THE CAPITAL: "After dancing dragons and choir songs, Liu defends public-employee pensions in his State of the City speech" - 2/16/2012
EXCERPT - The most far-reaching idea he unveiled in his speech was that the city should help manage private-sector pensions, which he proposed could be "pooled together to leverage the economy of scale and provide portable, efficient and low-cost pension benefits." Liu said the move to help the private-sector better manage its pensions would benefit the city.
"If we don't help people plan for their eventual retirement now, the increasing strain on the city's social services from seniors living in poverty will be overwhelming," he said.
"Poor market returns have been the main driver of escalating pension costs," Liu said. "It's just silly to blame our police officers, firefighters, teacher and other city employees for what happened during the recession," he said. "They didn't cause it and they're certainly not responsible for the economic problems we have today."
McFadden and Whitehead's "Ain't No Stoppin Us Now" blared from the speakers after the speech was over.
Lillian Roberts, executive director of DC37, which has 125,000 members in New York City, was in the front row for the speech and told me it was "excellent, innovative, outside of the box."
Bill Lynch, the operative and former deputy mayor who helped elect David Dinkins in 1989 and is currently working as a consultant to Liu, was also in the front row for the speech. "It's not going to reset the discussions [with reporters]," Lynch said. "I think it will reset the
conversation with rank-and-file voters."
AMSTERDAM NEWS: "Liu's State of the City addresses broadband access" - 2/16/2012
EXCERPT - New York City Comptroller John Liu's State of the City address Thursday will touch on an under-discussed but important topic: broadband access for low-income New Yorkers.

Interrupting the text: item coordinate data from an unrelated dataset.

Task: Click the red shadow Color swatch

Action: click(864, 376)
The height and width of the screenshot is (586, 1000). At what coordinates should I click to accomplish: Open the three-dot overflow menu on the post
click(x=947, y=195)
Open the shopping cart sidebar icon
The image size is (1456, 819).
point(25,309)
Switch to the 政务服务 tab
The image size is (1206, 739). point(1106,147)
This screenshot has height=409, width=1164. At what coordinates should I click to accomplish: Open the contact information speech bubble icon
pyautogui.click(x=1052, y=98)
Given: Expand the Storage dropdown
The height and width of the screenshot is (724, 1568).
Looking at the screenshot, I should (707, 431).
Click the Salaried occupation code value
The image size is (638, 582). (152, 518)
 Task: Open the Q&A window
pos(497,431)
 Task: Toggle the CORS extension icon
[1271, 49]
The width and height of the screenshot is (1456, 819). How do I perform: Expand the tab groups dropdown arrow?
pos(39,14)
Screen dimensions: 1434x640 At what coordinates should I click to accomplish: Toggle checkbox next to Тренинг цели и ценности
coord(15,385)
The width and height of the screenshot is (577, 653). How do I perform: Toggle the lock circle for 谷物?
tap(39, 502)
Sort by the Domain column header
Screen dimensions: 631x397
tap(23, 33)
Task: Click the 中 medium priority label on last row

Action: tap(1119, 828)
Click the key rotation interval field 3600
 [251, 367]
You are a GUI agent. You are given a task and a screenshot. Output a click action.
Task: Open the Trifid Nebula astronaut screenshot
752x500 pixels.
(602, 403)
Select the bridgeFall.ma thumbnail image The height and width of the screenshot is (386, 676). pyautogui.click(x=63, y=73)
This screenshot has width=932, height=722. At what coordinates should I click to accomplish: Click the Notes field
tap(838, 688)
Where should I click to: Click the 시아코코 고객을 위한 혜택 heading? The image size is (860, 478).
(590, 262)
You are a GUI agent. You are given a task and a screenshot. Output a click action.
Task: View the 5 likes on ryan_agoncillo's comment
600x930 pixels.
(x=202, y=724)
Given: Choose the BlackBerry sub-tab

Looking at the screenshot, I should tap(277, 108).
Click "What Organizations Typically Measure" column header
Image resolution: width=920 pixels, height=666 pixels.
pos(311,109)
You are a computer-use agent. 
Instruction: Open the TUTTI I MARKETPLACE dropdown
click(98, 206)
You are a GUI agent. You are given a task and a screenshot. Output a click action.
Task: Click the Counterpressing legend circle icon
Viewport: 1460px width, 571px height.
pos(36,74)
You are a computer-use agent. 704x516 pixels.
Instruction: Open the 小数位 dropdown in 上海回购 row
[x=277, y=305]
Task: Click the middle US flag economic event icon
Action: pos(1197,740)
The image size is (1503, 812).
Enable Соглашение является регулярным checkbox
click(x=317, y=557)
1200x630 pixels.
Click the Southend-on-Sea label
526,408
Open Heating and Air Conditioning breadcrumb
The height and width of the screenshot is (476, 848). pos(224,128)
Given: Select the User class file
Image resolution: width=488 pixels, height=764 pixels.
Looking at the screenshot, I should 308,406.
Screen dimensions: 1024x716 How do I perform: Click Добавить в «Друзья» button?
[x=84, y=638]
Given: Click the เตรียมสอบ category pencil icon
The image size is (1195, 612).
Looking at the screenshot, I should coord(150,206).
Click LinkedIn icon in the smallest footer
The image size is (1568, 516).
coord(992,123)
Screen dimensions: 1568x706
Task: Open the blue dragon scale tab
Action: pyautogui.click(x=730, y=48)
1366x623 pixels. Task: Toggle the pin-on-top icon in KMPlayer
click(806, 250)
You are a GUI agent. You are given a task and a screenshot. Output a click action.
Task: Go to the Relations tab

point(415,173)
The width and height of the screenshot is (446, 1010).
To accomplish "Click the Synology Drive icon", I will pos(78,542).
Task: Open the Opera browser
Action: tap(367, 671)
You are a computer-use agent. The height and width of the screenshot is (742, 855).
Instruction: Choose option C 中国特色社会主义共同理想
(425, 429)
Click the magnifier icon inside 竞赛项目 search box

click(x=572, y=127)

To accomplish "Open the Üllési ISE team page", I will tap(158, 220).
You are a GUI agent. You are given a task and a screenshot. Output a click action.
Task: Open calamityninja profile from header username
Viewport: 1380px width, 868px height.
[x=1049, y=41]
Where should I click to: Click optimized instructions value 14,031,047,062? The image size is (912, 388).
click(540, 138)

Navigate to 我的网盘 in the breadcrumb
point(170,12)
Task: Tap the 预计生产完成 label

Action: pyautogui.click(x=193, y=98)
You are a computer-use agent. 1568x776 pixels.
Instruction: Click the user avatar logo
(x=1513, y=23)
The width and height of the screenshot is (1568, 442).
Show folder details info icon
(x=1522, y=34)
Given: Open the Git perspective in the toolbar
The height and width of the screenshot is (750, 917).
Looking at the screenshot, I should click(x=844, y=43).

"The wealth divide is not the only profound gap in our society," said Liu in an excerpt from his address obtained by the AmNews. "It rests on top of another divide that needs to be addressed immediately in order for prosperity to be shared equitably; I'm talking about the digital divide that makes it difficult for kids without access to technology and the Internet to do their homework and to perform to the best of their ability in school.
"This digital divide also affects the unemployed or underemployed, who cannot look for work successfully without the ability to search and apply for jobs online," he said.